Knowing that 8 to 9 out of 10 practice owners will foolishly rush in and invest $50K-$100K into some scheme trying to get their “dental implant machine” running predictably with full arch / All-on-on-4 cases with ZERO objective information, why not be the 1 or 2 out of 10 who goes about this ‘eyes wide open’ and as a result are more likely to be successful?

As part of our process for taking on potential new members, everyone goes through an objective research step that we charge a fee for to deliver objective advice.  This allows us to be brutally honest with every potential new member.  Based on the objective information provided back to you as the business owner doctor/implantologist, you can then decide does this make sense for me or not.

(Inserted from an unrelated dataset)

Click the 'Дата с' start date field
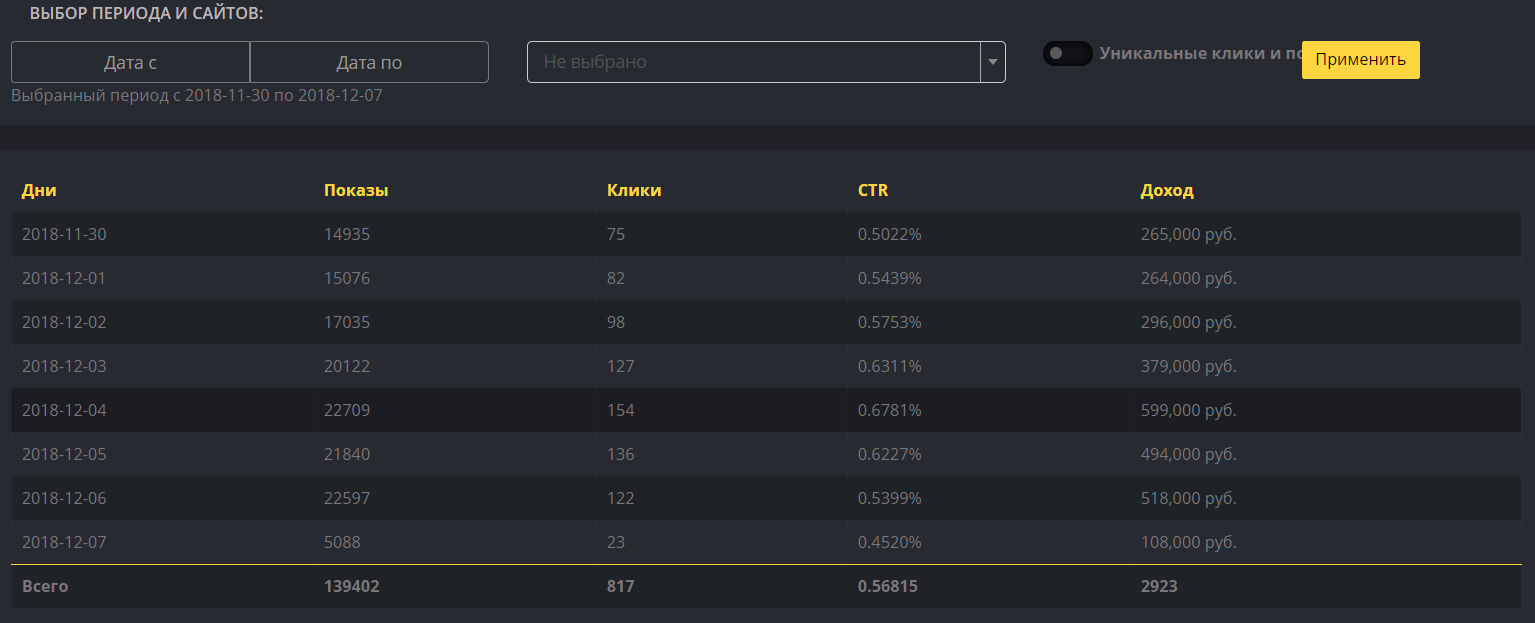Image resolution: width=1535 pixels, height=623 pixels. pos(130,62)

So, doc, which would you prefer, lots of objective help, some of it free and some parts of it paid for time and expertise?

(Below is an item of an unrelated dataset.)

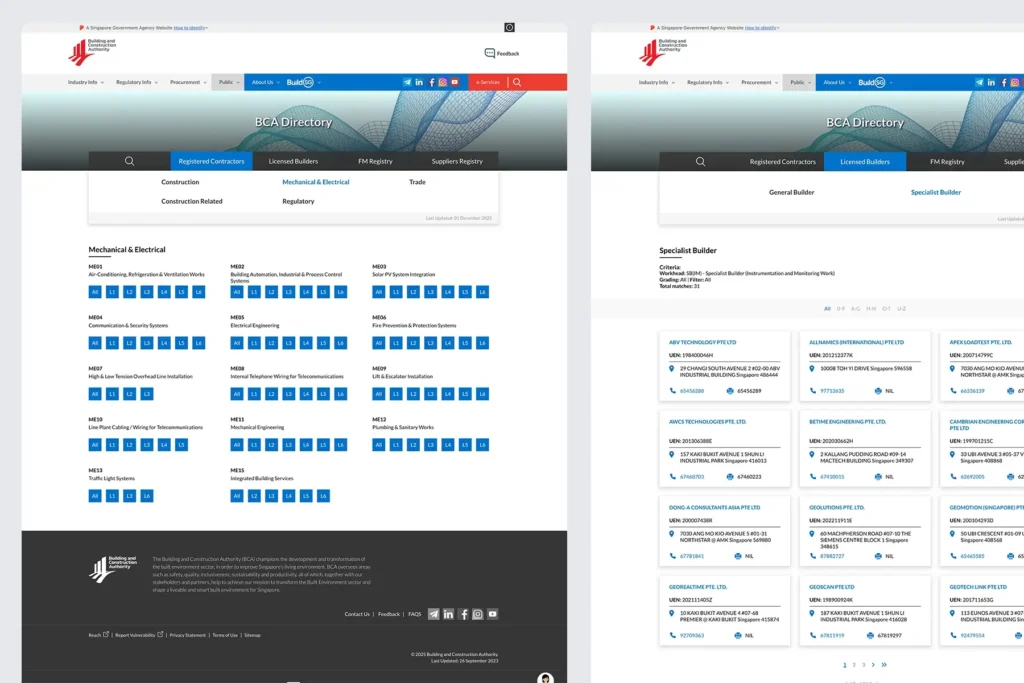This screenshot has height=683, width=1024.
Task: Expand Procurement menu on left page
Action: pyautogui.click(x=188, y=82)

Or simply someone trying to “sugar coat” / sell you on implant advertising just because they are desperate for a short-term sale?

To book your first free discussion (the one where I will review the 15 practice parameters important for your success at full arch implant / All-on-4 implant treatment, advertising and sales), go here.

Be safe, be smart, be a leader,

James

P.S.  Buying objective market research (your local market and competitor diagnosis) is no different than a patient coming to you to pay for a comprehensive dental physical so that you as an expert can derive their treatment options.  [By the way if you are not charging for diagnosis this is a HUGE problem in your sales process!]

It is also the same as you or I paying an expert of any kind to seek an objective opinion in an area where we know we are not the expert.  As example, I recently paid and set a virtual consultation with an ophthalmologist in Israel.  Why?  Because I want her objective advice related to investigative research studies that she oversees that are ahead of the everyday common knowledge the regular ophthalmologists have in their possession.  Paying her for her objective opinion could make a difference in helping with an inherited condition with my eyes.  I will pay her far more for this level of advice than my local ophthalmologist makes because she (just like us in the full arch implant advertising arena) is in command of special knowledge unique to her background and not just what my local doc picked up at the last few meetings he attended or in a journal that took 2-3 years for peer review.

P.S.  2 When I look back, personally, I was guilty of these mistakes myself but in fairness no one in the industry who was trying to sell me on advertising was offering objective advice.  They were simply trying to make that short term sell!

P.S. 3 Sugar coating is for children not for adult, thinking, business owners considering adding a new revenue stream to their practice. Don’t get fooled by anyone out there that glosses over what’s required to not just be great clinically at these cases but to see them month after month in your practice!